*Tasks to perform*:
A: Do these statements agree with the press release on the .eu domain? Answer yes or no for each and quote the text's deciding words. (i) Applicants must hold the nationality of an EU Member State. (ii) Trademark holders, public bodies and other prior-rights holders filed 320,000 .eu domain applications during the sunrise period. (iii) Land rush applications are registered only after further formalities.
B: Reproduce the part of the press release on the .eu domain that opens with the words containing "Citizens wishing to" and closes with "http://list.eurid.eu/registrars/ListRegistrars.htm?lang=en.".
C: Resume the press release on the .eu domain, picking up after its last sentence.

*Text extract*:
_ _ _

Brussels, 07 April 2006

“.eu”: Europe’s new internet domain now open for everybody

From 11.00 hrs today, anyone with a residence in the European Union may apply to register a name under the .eu Top Level Domain, on a first-come, first-served basis. Nationality of an EU Member State is not a prerequisite. Today also sees the close of the “sunrise” period, during which 320,000 .eu domain applications were filed by trademark holders, public bodies and holders of other prior rights such as unregistered trade marks, business identifiers or copyrights. EU institutions and officials will all switch to “.eu” names, en masse, on 9 May 2006, Europe Day.

“Today, Europe’s competitive knowledge society becomes very visible to the world on the internet.”” commented Information Society and Media Commissioner Viviane Reding. “Europe and its citizens can now project their own web identity, protected by EU rules. I expect thousands of applications to be filed in the first few hours’ public ‘land rush’, making .eu a powerful domain name on equal footing with .com.”

Citizens wishing to register a “.eu” domain name should pick an accredited “.eu” registrar from this list:
http://list.eurid.eu/registrars/ListRegistrars.htm?lang=en.
Their “.eu” domain name should be activated within few hours. Registration costs vary across the EU, and the total fees charged (by Registrar and Registry) may be as low as €12 in some cases. There are hundreds of registrars competing to register names, so customers should shop around for the best deal on price, quality, and services offered.

Applications filed during the land rush will be subject to the first come first served principle – i.e. if two applicants apply for the same domain name, the .eu Registry will register the application that it received first. Unlike sunrise applications, land rush ones will be automatically registered without further formalities within the hours following their receipt.

_ _ _

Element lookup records
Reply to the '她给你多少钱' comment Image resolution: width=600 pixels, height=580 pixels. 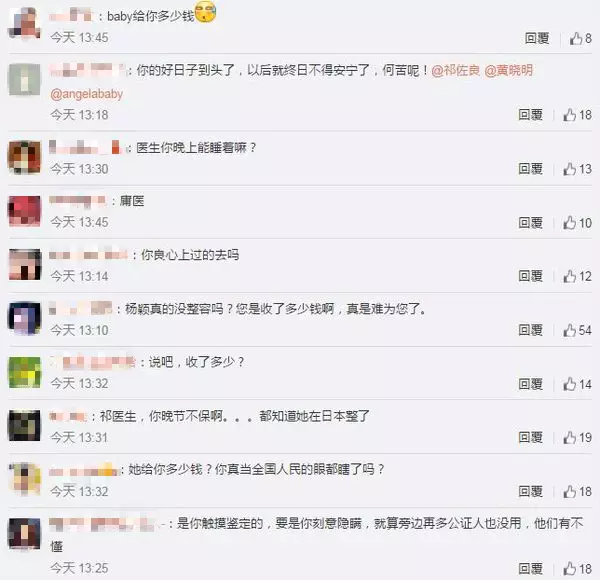530,492
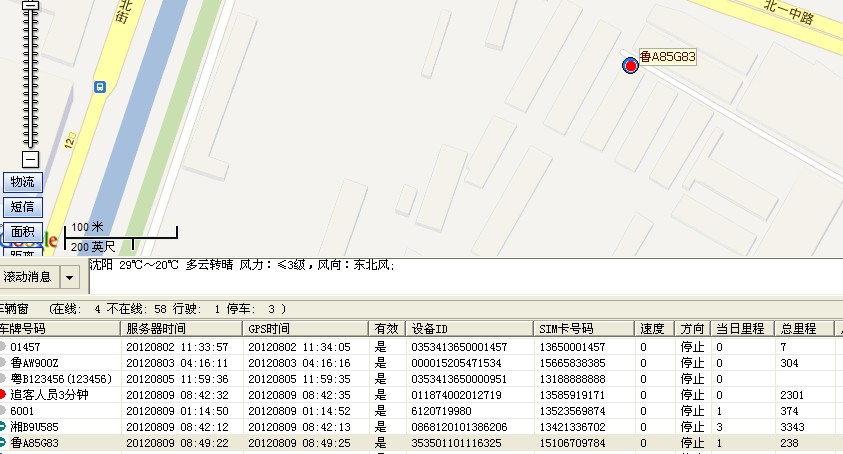Click the status icon beside 湘B9U585
This screenshot has height=454, width=843.
[3, 427]
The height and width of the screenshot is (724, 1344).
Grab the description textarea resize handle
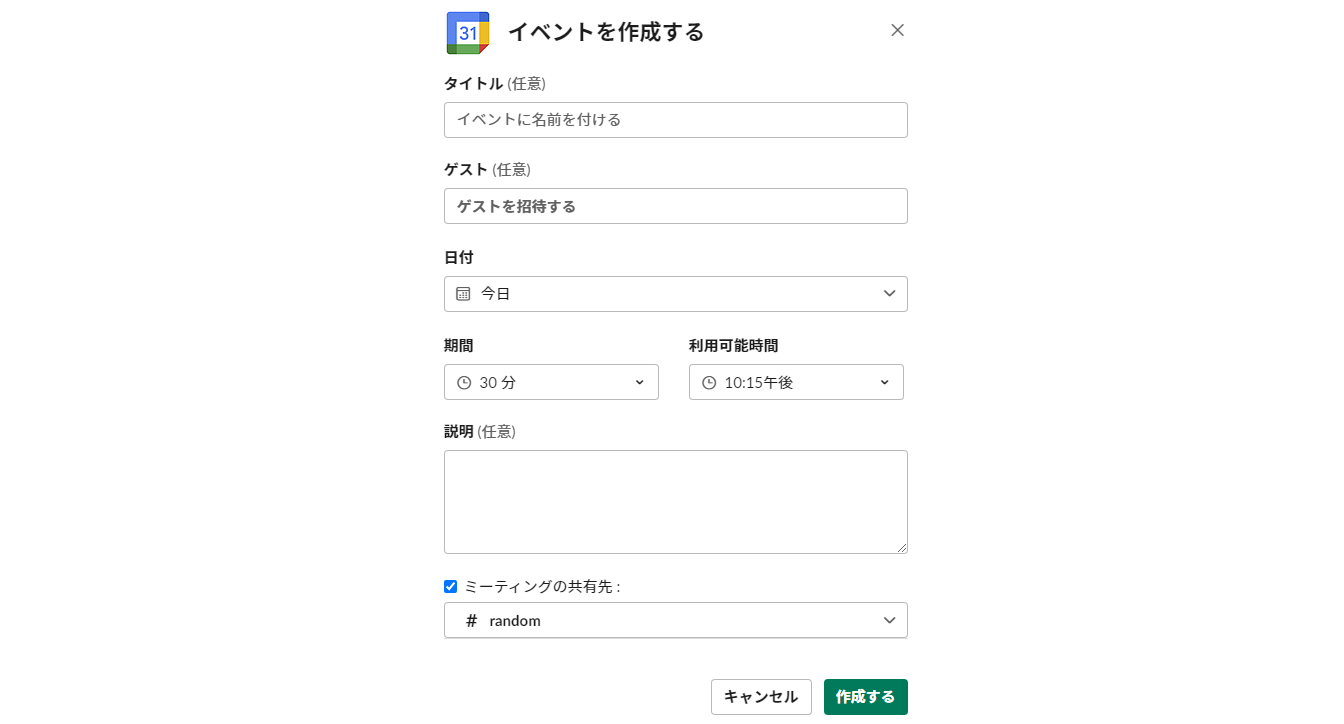pyautogui.click(x=902, y=548)
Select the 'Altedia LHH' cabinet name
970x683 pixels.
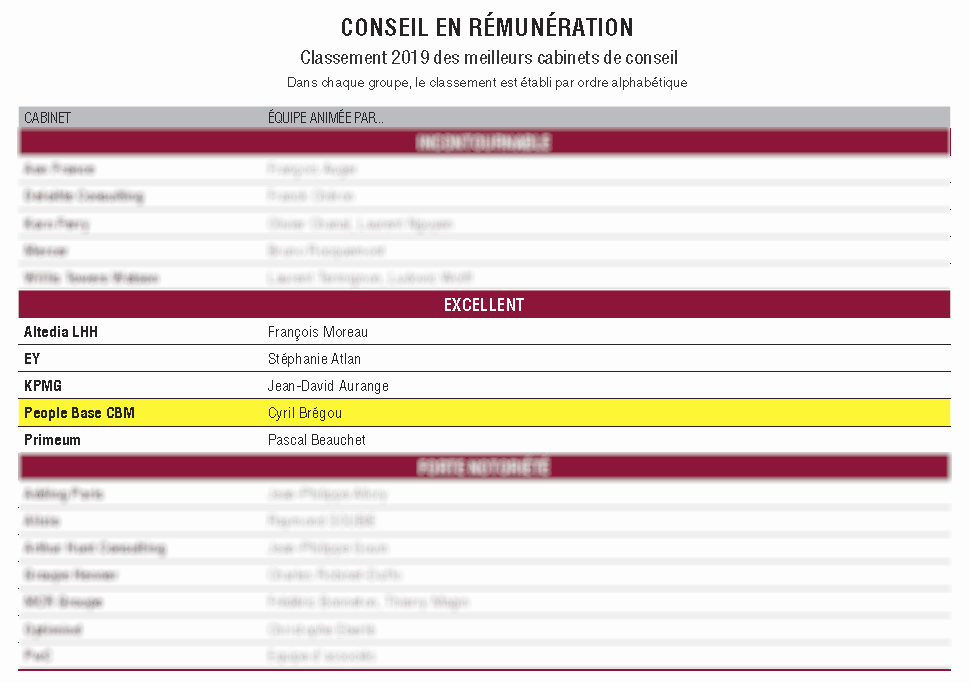coord(61,332)
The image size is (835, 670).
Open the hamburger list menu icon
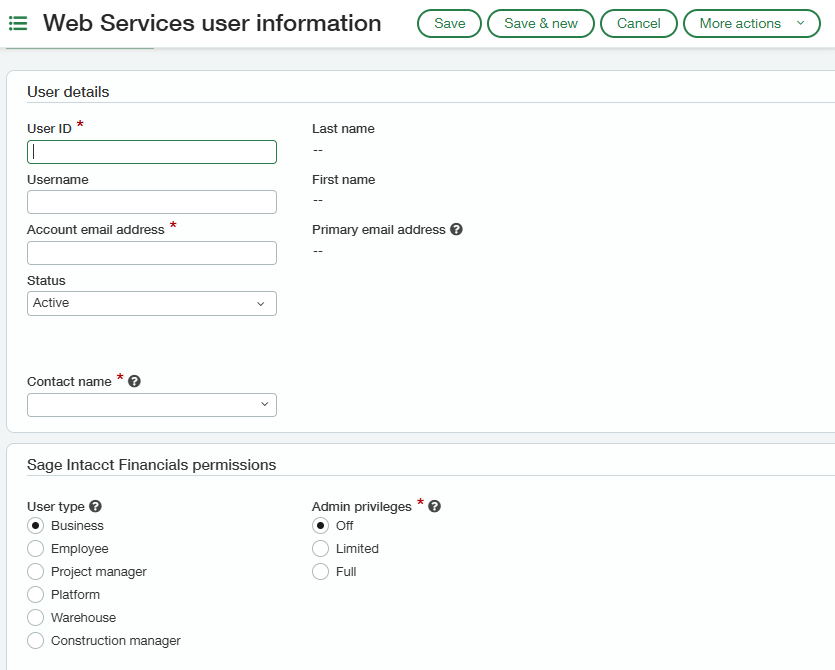click(x=18, y=23)
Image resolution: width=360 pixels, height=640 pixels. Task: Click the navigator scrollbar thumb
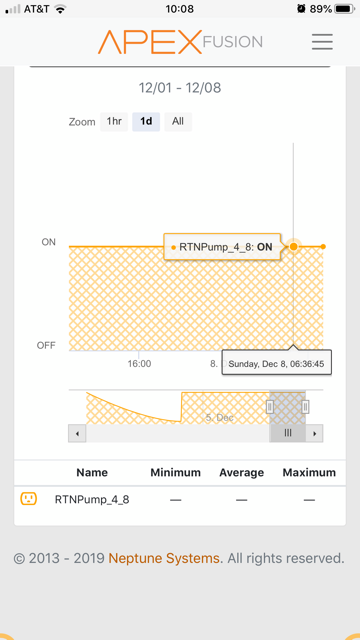click(287, 433)
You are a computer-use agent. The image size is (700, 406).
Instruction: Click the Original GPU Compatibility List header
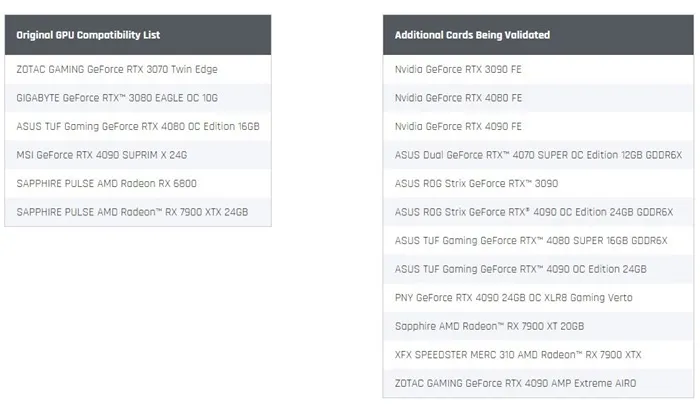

_ _ _

*Answers to the exercises*:
A:
(i) No: "Nationality of an EU Member State is not a prerequisite."
(ii) Yes: "during which 320,000 .eu domain applications were filed by trademark holders, public bodies and holders of other prior rights"
(iii) No: "land rush ones will be automatically registered without further formalities within the hours following their receipt."

B:
Citizens wishing to register a “.eu” domain name should pick an accredited “.eu” registrar from this list:
http://list.eurid.eu/registrars/ListRegistrars.htm?lang=en.

C:
The EU institutions’ entire web site (Europe’s largest single site), and all their officials’ e-mail addresses, will be switched over to .eu on 9 May, Europe Day. Old and new addresses will continue to work side-by-side for at least one year, after which only “.eu” names will be used. The preparation of the Commission for .eu is led by Vice President Siim Kallas who is sponsoring the move towards an eCommission.

Background

On 7 December 2005 EURid[1], the not-for-profit organization selected, after a public tender, by the European Commission to manage the registration of domain names, opened its doors for applications for the registration of domain names. Initially, the possibility to apply for the registration of “.eu” names was reserved to trade mark holders and public bodies (from 7 December 2005 to 7 February 2006). This possibility was then extended to holders of other “prior rights”, such as company names or business identifiers (from 7 February to 7 April 2006). Finally, from today at 11:00h, anyone established in the European Union at all may register a “.eu” domain name.
Further information on how to apply for a domain name under .eu and other administrative information can be found in EURid’s homepage:

http://www.eurid.eu/en
Commission’s .eu web pages:

http://ec.europa.eu/information_society/policy/doteu/index_en.htm

MEMO/06/159


[1] EURid is the working title for the non-profit consortium of 3 registries: DNS-BE (Belgium), IIT CNR (Italy) and NIC SE (Sweden).